One of the best books on sustainability is call Whole Earth Discipline, by the great Stewart Brand himself. He makes a strong case that dense cities are in fact very environmentally sustainable.
They take up less land, produce less waste, and use less water and energy per capita than the equivalent rural situations. And the birthrates are lower!
Most importantly, the rural country is emptying out, and cities will not be repealed. Earthquakes, tsunami’s, nuclear bombs have not eliminated cities. It is a reality, and luckily, it’s a good one.
Yes I take your point that urbanisation is the one thing which longer term will reign in populations growth..
OK so numbers rather than emotions…
Yes the statistics show that as people move into urban/city environments birth rates are falling….though this is largely due to improved child mortality..why becuase the city/urban ‘scape is the place where services that deliver improved child mortality can be delivered more efficiently becuase the people are packed more closely together.
This is why cities work -population density- so yes in many ways they are more efficient and it is easier to sell most things there, so that helps the economy. But that does not mean that they are in the least bit green..yet.
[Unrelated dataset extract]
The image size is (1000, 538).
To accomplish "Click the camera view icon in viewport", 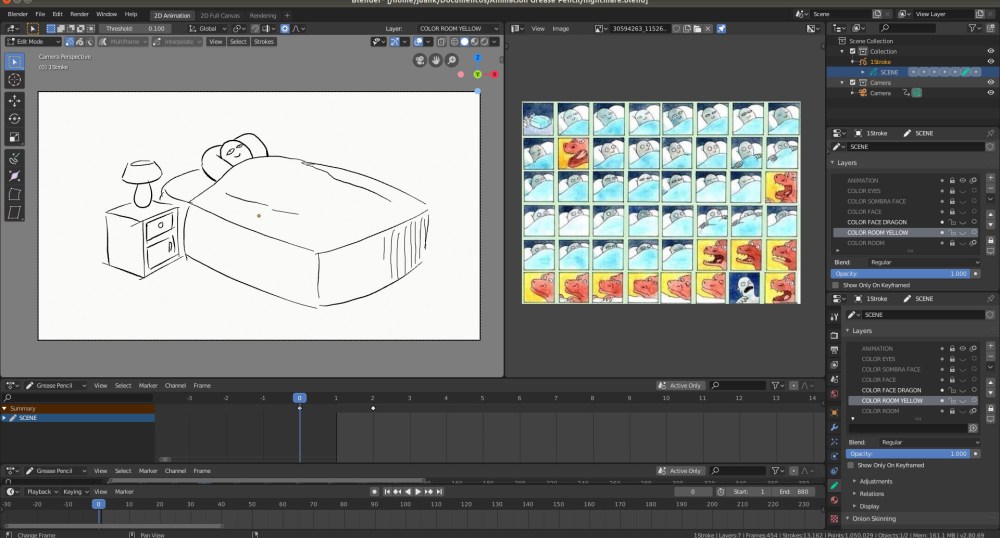I will (x=422, y=61).
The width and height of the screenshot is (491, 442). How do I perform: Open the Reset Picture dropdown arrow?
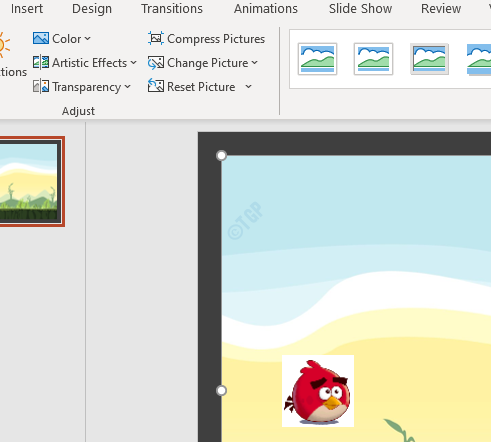tap(248, 87)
Cities are built out of resources and they continually get built and rebuild, generation after generation – they depend upon all kinds of resources being taken from the wider environment – and as majority of this is done by capitalism it all has be done on an ever growing scale, it is not sustainable.
But this measure of efficiency is all based upon centralised grid scale economics not localism- nothing human.
Ignoring the massive human cost of packing us together so densely ( emotions) the numbers mean you have to work to improve the cities because that is where everybody is. Yes all power to anyone trying to do that but my original reactions still stands..you can’t eulogise about cities as they are now,they are broadly based on steel, concrete, internal combustion engines, consumer goods, electric power from non renewable
all unsustainable- that is why things like lightsail need to work..but please don’t make out we are anywhere near where we should be yet – even in an attempt to promote good work that tries to move things in the right direction.
I look forward to a time when I as an individual or perhaps a group of neighbours I can impliment lightsail technolgy at a local level and get off grid rather than it being implimentated at a grid level by the grid companies to profit from. Then maybe I will be able to afford to live in a less densely popuated place and have a better quality of life.
Globally, we have just past the point where most of humanity now dwells in cities. Yet, very few city dwellers have any influence on the urban landscape in which they dwell.
Cities are complex organisms that grow and develop influenced by many factors and feedback loops. The advent of the automobile had significant influence on city growth, notably in post WWII North America. It is hard to imagine living in a city like Los Angeles without a car, yet it is easy to do so in a city like Berlin which maintained its myriad layers of public transit and bike paths.
Schewel’s work is interesting in that. like the banding of birds, she has studied the actual migratory paths of cars. Moving beyond knowing when stretches of freeway get jammed, her data can provide insight into public transit and possible reshaping of the work/live structure of cities as they evolve. Important in an urban centric future as energy costs rise and efficient sensible life considerations are pursued.